Dit onderzoek is gericht op het verwerven van een mechanistisch inzicht in de wijze waarop bioturberende organismen de productie van broeikasgassen (via microbiële gemeenschappen), de emissiesnelheid daarvan en de emissieroutes van aquatische ecosystemen beïnvloeden. Daartoe werd een reeks dieren en planten geselecteerd met verschillende werkingsmechanismen (functionele kenmerken) die geografisch wijdverspreid zijn. Om een verband te leggen tussen bioturbatorkenmerken en broeikasgasemissies worden geavanceerde methoden gebruikt, waaronder het gebruik van mesokosmossen waarmee de gasbellen in het sediment in situ visueel kunnen worden gevolgd.

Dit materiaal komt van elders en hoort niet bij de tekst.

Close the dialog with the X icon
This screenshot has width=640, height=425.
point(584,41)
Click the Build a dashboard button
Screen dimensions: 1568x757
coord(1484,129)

De experimenten zullen worden uitgevoerd op twee sedimenttypes en met en zonder opwarming, aangezien bioturbatie-effecten door deze parameters kunnen worden beïnvloed. Om de ebullitie van CH4 te meten gebruiken we bovendien bellenvallen en een broeikasgasanalysator voor diffusieve trajecten. Voor microbiële CH4-productie, oxidatiesnelheden en microbiële overvloed worden flesincubaties gebruikt, evenals qPCR van functionele genen: pmoA (aërobe CH4-oxidatie) respectievelijk mcrA (CH4-productie). δ13C signaturen van CH4 in het poriewater, het oppervlaktewater, het uitgestoten gas en de emissies zullen worden gebruikt om de transportsnelheden te berekenen.
Bovendien zullen de mogelijke relaties tussen bioturbatorgemeenschappen en broeikasgasemissies in het veld worden beoordeeld. Er zullen op 10 locaties en 10 controles ebullitievallen worden geplaatst, en op deze locaties zal de samenstelling van de bentische flora en fauna worden beoordeeld om de waarden van de gemeenschapseigenschappen en de intensiteit van de broeikasgasemissies verder met elkaar in verband te brengen.